FastText - Time taken: 0.02 seconds
langdetect - Time taken: 18.60 seconds
langid - Time taken: 5.53 seconds


# Comparing Results

In [8]:
df['is_english_fasttext'] = df['lang_fasttext'] == 'en'
df['is_english_langdetect'] = df['lang_langdetect'] == 'en'
df['is_english_langid'] = df['lang_langid'] == 'en'

df['all_agree'] = df[['is_english_fasttext', 'is_english_langdetect', 'is_english_langid']].nunique(axis=1) == 1

agreement_rate = df['all_agree'].mean() * 100
print(f"Methods agree on {agreement_rate:.2f}% of the records.")

df_discrepancies = df[~df['all_agree']]

print(f"Number of discrepancies: {len(df_discrepancies)}")

df_discrepancies[['JOB_TITLE', 'lang_fasttext', 'lang_langdetect', 'lang_langid']].head(10)

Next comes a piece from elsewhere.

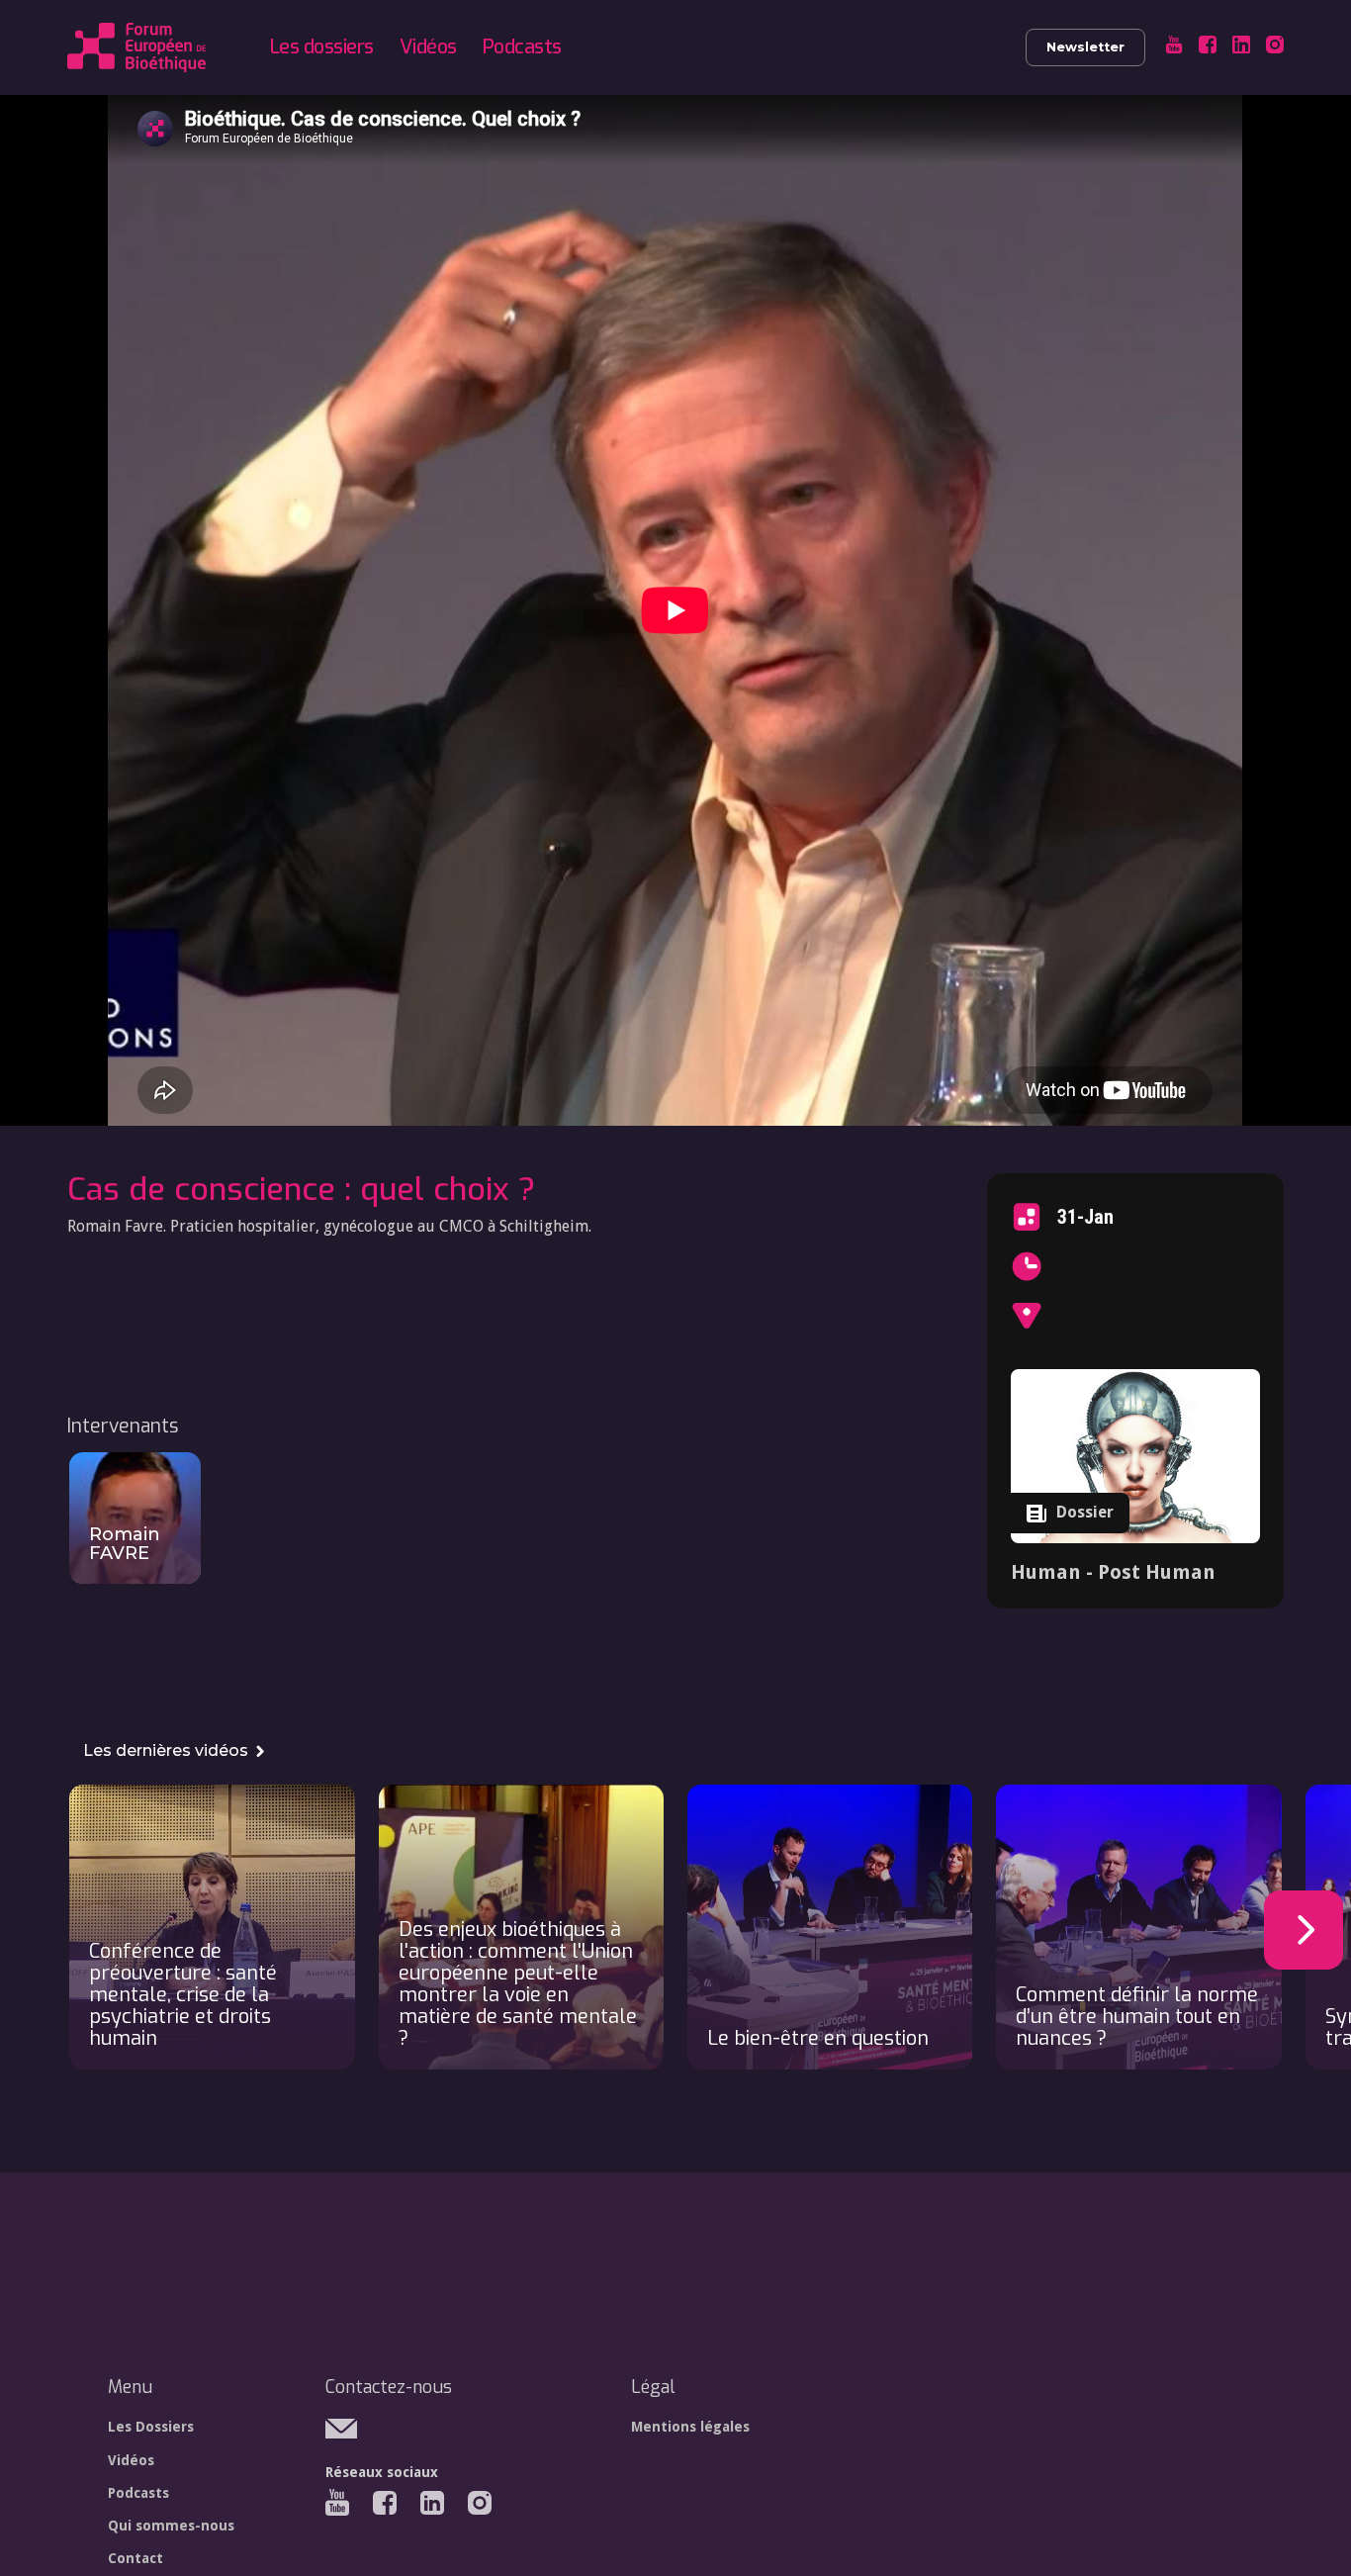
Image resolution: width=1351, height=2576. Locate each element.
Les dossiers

Methods agree on 35.80% of the records.
Number of discrepancies: 642


Unnamed: 0,JOB_TITLE,lang_fasttext,lang_langdetect,lang_langid
0,project manager,en,hr,en
1,manager,en,tl,en
2,owner,en,pl,en
3,intern,en,de,en
4,software engineer,en,af,en
5,assistant manager,en,en,fr
6,sales associate,en,it,fr
7,customer service representative,en,en,sv
9,administrative assistant,en,pt,en
11,consultant,en,it,en


# Initial conclusion

* Fast shows greater efficiency in terms of accuracy and processing time. So we will use it for the second step which is to detect the language in the top 50% of the most frequent titles.